** EXERCISE DATA follows **

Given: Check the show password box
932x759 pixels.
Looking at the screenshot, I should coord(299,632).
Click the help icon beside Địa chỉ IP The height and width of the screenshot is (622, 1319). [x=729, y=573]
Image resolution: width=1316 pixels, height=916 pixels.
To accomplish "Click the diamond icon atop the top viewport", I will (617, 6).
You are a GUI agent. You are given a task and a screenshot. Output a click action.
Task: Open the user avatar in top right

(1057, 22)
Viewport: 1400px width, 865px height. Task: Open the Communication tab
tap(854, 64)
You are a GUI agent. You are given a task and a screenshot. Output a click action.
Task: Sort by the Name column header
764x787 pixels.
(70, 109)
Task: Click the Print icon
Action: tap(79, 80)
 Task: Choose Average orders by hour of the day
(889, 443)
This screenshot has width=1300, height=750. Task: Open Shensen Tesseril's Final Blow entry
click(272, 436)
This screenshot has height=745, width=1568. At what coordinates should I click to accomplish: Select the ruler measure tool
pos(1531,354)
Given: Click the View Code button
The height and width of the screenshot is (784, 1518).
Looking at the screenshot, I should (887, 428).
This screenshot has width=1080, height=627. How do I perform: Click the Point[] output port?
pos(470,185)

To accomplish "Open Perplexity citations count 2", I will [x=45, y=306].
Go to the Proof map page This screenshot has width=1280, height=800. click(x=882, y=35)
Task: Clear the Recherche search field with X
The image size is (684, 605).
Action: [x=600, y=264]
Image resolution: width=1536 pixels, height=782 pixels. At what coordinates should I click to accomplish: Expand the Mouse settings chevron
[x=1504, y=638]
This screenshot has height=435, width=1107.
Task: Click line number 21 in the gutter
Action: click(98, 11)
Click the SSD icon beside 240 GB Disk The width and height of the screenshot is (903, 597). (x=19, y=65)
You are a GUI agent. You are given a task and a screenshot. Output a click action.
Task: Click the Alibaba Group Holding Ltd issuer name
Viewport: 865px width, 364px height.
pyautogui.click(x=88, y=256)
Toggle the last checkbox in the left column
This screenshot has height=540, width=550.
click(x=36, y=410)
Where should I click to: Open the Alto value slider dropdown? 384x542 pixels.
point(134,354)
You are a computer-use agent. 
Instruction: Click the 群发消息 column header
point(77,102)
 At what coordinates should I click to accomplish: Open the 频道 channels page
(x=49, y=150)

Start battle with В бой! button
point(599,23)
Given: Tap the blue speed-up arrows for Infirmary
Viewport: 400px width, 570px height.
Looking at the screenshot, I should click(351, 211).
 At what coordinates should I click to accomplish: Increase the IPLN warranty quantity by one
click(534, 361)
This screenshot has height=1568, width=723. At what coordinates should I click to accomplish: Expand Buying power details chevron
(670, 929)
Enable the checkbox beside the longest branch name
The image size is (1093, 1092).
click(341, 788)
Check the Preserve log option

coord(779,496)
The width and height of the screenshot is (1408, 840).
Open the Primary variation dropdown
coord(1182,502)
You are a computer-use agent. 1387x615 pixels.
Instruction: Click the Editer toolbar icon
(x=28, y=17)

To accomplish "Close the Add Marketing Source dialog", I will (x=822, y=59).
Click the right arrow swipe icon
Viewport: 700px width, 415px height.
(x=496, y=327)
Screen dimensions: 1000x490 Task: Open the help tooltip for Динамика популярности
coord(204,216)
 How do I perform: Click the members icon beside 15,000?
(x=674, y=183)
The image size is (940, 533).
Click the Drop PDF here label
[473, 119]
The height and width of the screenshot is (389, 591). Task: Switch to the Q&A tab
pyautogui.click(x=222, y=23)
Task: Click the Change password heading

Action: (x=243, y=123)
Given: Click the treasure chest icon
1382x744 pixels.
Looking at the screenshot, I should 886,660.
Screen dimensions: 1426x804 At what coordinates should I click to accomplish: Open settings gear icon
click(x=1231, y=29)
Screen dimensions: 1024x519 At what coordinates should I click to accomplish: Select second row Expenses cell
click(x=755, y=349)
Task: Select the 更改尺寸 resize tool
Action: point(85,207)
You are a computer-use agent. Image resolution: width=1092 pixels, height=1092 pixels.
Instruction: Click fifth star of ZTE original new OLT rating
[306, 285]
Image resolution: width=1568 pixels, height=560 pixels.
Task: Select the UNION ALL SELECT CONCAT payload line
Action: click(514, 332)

** End of EXERCISE DATA **

For this exercise, please output exactly the lines above starting at the line with "Image resolution: width=1536" and ending at the line with "Task: Click the Alibaba", ends included.

Image resolution: width=1536 pixels, height=782 pixels. At what coordinates should I click to accomplish: Expand the Mouse settings chevron
[x=1504, y=638]
This screenshot has height=435, width=1107.
Task: Click line number 21 in the gutter
Action: click(98, 11)
Click the SSD icon beside 240 GB Disk The width and height of the screenshot is (903, 597). (x=19, y=65)
You are a GUI agent. You are given a task and a screenshot. Output a click action.
Task: Click the Alibaba Group Holding Ltd issuer name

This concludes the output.